Then she gathered up the books very gently, and taking a kerchief from her neck, she folded the two great books within it, fastening them with a cunning knot. She was carrying them slowly up towards the farm town of Craig Ronald in her bare arms when Ralph Peden sat answering his catechism in the study at the manse. She entered the dreaming courtyard, and walked sedately across its silent sun-flooded spaces without a sound. She passed the door of the cool parlour where her grandfather and grandmother sat, the latter with her hands folded and her great tortoiseshell spectacles on her nose, taking her afternoon nap. A volume of Waverley lay beside her. Into her own white little room Winsome went, and laid the bundle of books in the bottom of the wall-press, which was lined with sheets of the Cairn Edward Miscellany. She looked at it some time before she shut the door.
“His name is Ralph,” she said. “I wonder how old he is—I shall know tomorrow, because he will come back; but—I would like to know tonight.”
She sighed a little—so light a breath that it was only the dream of a sigh.
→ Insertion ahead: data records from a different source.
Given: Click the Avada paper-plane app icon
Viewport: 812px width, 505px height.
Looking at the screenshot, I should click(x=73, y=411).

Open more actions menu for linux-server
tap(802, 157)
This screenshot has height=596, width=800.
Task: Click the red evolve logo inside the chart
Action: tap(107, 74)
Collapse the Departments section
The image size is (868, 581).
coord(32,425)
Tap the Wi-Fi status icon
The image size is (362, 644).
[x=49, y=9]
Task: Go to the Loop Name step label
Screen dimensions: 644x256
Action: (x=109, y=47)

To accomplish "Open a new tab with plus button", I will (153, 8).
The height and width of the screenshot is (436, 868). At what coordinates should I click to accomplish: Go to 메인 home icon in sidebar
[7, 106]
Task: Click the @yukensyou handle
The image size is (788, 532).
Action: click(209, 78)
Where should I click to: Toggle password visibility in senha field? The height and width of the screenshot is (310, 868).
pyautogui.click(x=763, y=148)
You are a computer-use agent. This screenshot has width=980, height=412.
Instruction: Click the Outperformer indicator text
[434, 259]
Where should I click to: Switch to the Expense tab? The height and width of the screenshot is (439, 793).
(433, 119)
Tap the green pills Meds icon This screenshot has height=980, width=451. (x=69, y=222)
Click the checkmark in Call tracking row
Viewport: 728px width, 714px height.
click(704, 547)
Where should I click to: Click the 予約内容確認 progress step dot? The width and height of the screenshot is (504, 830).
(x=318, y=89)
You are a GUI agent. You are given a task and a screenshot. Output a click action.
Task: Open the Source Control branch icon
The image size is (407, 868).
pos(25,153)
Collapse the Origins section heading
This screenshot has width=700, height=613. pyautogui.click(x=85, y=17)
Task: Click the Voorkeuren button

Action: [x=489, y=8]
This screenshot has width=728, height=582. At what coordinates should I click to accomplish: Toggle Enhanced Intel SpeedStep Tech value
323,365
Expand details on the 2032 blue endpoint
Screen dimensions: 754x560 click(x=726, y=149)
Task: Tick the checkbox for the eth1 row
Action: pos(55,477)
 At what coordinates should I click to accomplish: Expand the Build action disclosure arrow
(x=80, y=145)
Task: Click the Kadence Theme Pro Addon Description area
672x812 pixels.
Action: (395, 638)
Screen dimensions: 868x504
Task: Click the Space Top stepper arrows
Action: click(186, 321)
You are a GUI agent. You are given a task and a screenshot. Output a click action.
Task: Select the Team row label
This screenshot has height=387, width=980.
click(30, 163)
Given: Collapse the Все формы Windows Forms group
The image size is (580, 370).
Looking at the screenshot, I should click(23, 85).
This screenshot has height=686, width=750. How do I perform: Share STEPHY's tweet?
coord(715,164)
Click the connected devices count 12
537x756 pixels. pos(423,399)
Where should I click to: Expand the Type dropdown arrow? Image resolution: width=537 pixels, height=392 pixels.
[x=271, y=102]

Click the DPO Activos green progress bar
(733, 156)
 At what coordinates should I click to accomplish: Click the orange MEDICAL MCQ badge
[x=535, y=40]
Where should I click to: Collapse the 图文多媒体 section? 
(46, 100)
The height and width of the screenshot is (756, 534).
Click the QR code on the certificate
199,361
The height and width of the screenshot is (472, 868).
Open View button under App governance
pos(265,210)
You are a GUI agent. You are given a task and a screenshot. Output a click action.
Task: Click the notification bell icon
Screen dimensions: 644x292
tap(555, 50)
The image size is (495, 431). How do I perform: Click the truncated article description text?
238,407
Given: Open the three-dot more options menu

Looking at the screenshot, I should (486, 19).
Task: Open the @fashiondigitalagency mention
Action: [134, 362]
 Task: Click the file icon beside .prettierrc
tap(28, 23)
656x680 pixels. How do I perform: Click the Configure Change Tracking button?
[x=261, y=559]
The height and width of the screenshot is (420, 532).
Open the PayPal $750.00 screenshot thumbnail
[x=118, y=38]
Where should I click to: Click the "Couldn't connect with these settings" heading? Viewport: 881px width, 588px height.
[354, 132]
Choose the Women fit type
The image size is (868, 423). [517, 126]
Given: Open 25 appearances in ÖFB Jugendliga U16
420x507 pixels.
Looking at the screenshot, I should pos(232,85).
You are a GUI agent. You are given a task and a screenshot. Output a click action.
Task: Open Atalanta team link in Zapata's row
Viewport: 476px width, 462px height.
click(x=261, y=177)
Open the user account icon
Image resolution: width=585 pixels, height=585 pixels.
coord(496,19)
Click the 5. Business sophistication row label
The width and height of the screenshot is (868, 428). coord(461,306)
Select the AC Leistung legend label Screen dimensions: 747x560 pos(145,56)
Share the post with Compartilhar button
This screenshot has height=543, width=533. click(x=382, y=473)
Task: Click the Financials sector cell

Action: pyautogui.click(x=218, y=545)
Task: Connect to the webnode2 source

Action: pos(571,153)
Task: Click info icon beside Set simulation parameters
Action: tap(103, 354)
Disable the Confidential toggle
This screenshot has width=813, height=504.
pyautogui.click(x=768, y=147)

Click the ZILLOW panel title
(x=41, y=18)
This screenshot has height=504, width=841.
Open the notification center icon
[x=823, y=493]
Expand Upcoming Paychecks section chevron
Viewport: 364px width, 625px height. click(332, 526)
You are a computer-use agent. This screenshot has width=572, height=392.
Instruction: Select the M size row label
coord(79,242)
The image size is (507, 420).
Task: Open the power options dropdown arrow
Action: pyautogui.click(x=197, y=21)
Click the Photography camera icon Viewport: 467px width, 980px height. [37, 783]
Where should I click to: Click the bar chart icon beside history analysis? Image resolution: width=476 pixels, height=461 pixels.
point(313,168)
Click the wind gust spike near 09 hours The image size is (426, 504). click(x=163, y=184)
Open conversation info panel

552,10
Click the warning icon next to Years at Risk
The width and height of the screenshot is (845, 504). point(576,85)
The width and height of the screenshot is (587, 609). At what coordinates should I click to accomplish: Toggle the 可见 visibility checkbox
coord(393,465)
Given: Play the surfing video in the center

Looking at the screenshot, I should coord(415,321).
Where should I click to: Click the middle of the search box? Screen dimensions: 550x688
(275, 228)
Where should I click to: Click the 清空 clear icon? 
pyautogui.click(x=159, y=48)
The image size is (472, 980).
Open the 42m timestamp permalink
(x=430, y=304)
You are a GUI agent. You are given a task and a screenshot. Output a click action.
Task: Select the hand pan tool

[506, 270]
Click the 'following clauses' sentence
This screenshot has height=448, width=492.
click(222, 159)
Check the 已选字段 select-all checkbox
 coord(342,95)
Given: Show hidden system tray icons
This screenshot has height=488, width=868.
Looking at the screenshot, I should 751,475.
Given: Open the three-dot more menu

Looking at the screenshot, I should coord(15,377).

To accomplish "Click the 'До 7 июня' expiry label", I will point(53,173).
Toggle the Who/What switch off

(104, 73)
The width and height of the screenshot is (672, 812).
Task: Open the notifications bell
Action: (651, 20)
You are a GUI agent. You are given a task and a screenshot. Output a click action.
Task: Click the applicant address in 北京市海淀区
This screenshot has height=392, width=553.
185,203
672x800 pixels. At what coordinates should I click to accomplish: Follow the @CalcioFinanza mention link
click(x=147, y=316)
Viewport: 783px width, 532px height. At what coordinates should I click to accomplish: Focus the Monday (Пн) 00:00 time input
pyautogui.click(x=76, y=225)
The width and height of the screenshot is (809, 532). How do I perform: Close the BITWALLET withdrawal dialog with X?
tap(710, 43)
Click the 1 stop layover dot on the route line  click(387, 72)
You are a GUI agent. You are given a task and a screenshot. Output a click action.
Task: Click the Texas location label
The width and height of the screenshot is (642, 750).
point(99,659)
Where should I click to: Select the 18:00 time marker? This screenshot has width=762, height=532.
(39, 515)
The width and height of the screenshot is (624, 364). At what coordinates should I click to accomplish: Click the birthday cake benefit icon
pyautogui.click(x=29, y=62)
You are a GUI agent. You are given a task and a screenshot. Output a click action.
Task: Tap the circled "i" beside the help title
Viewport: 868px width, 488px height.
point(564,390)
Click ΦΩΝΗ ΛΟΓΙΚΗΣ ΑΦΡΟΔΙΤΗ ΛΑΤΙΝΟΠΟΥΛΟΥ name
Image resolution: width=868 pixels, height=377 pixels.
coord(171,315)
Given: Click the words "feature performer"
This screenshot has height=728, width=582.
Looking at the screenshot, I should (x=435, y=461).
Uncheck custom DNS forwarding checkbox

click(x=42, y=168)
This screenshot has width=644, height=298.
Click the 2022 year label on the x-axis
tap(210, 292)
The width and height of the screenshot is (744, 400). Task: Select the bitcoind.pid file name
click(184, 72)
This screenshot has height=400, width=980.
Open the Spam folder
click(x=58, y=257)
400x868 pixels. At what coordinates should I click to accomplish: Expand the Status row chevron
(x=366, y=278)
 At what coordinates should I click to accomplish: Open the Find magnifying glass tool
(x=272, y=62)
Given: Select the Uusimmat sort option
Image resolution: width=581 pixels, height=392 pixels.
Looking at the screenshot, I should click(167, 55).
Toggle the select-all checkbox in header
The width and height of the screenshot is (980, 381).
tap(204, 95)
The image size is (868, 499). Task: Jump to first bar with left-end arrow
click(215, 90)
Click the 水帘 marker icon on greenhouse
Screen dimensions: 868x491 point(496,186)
Then she looked at the lilac sunbonnet, as if it ought to have known.
“At any rate he has very good taste,” she said.
But the lilac sunbonnet said never a word.
CHAPTER IV.
A cavalier Puritan.
The farm town of Craig Ronald drowsed in the quiet of noon. In the open court the sunshine triumphed, and only the purple-grey marsh mallows along the side of the house under the windows gave any sign of life. In them the bees had begun to hum at earliest dawn, an hour and a half before the sun looked over the crest of Ben Gairn. They were humming busily still. In all the chambers of the house there was the same reposeful stillness. Through them Winsome Charteris moved with free, light step. She glanced in to see that her grandfather and grandmother were wanting for nothing in their cool and wide sitting-room, where the brown mahogany-cased eight-day clock kept up an unequal ticking, like a man walking upon two wooden legs of which one is shorter than the other.
It said something for Winsome Charteris and her high-hearted courage, that what she was accustomed to see in that sitting-room had no effect upon her spirits. It was a pleasant room enough, with two windows looking to the south—little round-budded, pale-petalled monthly roses nodding and peeping within the opened window-frames. Sweet it was with a great peace, every chair covered with old sprigged chintz, flowers of the wood and heather from the hill set in china vases about it. The room where the old folk dwelt at Craig Ronald was fresh within as is the dew on sweetbrier. Fresh, too, was the apparel of her grandmother, the flush of youth yet on her delicate cheek, though the Psalmist’s limit had long been passed for her.